►
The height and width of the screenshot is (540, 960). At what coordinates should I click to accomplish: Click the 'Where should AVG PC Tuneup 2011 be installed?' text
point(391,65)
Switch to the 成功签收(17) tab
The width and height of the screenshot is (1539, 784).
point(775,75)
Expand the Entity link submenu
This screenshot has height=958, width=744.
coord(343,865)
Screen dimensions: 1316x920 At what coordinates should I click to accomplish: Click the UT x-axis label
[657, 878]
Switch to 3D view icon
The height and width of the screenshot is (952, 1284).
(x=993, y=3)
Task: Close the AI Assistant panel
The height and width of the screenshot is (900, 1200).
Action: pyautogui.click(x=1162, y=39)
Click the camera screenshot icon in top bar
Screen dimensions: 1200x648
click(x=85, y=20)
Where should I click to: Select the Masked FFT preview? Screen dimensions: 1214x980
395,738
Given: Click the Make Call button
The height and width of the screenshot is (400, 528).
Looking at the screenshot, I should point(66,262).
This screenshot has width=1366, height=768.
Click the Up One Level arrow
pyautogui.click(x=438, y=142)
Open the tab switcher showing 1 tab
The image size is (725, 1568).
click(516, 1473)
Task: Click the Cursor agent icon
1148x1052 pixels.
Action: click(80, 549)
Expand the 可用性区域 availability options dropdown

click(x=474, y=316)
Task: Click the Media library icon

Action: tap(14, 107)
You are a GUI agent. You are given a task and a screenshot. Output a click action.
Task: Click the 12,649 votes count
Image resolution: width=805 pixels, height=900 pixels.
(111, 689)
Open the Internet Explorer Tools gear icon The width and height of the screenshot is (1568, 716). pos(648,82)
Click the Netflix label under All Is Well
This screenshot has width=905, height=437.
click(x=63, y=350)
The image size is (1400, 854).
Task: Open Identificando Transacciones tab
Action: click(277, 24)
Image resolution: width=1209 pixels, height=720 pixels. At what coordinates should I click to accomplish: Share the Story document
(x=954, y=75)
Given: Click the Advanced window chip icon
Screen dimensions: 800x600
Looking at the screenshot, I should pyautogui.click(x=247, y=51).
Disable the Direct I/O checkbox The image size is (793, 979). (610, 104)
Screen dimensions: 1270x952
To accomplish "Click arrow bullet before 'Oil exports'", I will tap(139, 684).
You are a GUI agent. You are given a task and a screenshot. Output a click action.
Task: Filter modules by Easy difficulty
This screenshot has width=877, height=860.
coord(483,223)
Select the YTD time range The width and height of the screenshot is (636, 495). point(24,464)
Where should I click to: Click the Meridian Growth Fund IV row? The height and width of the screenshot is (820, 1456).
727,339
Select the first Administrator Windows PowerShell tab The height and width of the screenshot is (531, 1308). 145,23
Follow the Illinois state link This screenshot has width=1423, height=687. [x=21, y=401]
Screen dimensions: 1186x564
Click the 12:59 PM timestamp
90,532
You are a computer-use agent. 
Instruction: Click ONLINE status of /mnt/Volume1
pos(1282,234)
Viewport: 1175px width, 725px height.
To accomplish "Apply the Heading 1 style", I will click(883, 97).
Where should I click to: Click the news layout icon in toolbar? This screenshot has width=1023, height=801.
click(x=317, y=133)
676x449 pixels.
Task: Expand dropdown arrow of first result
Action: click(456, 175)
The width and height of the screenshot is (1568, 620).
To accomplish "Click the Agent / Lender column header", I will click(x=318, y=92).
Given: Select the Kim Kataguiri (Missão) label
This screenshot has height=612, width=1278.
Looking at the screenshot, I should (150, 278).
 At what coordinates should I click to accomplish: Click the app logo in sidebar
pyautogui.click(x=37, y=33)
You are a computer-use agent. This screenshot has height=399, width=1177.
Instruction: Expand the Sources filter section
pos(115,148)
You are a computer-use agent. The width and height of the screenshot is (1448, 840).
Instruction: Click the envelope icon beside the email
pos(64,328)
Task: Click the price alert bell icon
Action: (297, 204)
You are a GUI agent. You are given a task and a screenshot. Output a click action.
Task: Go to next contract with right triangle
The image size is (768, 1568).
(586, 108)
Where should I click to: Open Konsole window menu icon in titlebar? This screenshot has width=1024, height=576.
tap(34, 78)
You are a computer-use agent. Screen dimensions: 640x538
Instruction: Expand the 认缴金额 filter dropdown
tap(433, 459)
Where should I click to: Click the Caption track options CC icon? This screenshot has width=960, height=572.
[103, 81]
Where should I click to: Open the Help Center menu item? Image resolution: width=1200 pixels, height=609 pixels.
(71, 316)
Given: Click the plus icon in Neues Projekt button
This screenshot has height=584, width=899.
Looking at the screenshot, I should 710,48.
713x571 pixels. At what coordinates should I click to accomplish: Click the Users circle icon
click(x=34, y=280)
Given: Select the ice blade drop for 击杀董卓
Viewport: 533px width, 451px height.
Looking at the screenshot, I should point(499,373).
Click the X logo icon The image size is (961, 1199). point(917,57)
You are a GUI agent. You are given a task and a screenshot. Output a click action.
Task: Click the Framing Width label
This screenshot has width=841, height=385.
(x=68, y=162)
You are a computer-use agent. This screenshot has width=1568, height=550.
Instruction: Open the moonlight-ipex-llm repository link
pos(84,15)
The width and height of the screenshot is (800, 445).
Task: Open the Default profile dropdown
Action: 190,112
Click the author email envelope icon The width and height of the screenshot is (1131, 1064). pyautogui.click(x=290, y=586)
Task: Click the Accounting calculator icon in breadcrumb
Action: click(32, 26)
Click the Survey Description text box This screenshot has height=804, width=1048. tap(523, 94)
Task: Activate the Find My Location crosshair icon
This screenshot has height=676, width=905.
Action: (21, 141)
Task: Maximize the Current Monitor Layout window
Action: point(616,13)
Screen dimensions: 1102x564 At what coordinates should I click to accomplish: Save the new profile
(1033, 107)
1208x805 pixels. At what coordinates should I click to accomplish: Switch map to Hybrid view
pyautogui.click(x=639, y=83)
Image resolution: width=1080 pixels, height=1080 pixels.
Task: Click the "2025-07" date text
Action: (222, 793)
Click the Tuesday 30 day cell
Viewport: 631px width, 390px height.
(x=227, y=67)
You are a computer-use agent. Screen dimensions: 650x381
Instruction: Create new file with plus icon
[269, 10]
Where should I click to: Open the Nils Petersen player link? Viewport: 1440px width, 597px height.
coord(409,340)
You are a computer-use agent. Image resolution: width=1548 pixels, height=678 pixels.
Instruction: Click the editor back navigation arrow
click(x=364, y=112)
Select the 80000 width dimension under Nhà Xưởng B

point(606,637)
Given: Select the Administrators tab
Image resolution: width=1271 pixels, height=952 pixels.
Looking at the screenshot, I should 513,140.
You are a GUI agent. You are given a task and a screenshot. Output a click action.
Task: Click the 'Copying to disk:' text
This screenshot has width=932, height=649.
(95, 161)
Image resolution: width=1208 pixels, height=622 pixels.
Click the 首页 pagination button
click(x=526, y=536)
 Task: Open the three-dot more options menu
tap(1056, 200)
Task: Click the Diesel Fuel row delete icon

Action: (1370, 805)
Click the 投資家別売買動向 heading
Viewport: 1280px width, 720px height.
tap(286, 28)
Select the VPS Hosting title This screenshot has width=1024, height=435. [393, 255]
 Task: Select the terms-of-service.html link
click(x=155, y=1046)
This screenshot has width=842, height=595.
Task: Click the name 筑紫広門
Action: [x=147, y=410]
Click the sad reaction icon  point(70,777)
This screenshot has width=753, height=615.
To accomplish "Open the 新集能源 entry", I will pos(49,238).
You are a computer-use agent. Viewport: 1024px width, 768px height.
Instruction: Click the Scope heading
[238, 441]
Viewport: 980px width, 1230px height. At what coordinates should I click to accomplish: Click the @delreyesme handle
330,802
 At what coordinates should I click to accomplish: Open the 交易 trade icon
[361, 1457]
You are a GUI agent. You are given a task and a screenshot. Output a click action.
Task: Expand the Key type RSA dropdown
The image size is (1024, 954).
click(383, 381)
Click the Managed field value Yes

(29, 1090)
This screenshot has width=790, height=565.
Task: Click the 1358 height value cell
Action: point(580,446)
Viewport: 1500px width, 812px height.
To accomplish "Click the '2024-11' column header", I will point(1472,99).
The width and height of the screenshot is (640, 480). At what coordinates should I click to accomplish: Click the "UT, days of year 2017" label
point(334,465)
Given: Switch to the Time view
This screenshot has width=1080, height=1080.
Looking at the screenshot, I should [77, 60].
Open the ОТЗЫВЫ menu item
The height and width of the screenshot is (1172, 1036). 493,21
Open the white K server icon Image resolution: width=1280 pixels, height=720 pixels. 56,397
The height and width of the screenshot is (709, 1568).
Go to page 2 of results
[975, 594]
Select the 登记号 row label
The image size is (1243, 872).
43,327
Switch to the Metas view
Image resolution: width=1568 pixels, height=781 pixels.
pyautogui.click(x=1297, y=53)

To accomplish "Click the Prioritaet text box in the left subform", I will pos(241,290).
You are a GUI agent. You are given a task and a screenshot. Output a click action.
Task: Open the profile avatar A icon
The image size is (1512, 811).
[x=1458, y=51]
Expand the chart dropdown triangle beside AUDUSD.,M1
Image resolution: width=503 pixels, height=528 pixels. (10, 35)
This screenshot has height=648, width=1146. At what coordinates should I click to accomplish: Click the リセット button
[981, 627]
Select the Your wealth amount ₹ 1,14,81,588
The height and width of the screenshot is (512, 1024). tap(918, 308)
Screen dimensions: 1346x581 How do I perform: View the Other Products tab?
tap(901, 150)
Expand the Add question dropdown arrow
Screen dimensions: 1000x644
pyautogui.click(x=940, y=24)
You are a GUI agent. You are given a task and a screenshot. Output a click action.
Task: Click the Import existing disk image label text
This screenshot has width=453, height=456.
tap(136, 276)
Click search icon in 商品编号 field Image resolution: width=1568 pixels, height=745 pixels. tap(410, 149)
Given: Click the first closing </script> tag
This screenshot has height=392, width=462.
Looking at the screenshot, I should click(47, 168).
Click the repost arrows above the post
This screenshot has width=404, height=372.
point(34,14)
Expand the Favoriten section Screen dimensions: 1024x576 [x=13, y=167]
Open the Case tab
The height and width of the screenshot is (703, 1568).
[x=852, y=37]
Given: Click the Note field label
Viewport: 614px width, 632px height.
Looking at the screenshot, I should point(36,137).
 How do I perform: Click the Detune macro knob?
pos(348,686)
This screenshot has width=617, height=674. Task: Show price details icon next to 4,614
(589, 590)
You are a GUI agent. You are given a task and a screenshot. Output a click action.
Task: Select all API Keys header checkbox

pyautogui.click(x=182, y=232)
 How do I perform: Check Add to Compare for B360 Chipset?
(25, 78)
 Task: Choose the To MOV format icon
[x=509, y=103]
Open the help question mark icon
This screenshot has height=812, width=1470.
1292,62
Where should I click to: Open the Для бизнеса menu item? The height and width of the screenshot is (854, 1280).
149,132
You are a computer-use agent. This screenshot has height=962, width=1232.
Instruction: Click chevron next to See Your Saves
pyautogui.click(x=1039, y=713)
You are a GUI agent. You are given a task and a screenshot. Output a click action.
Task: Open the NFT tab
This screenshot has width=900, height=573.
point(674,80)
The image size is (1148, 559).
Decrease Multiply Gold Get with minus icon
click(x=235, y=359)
◄
Using the records above, list each line that includes "column".

**ANSWER BELOW:**
To accomplish "Click the Agent / Lender column header", I will click(x=318, y=92).
To accomplish "Click the '2024-11' column header", I will point(1472,99).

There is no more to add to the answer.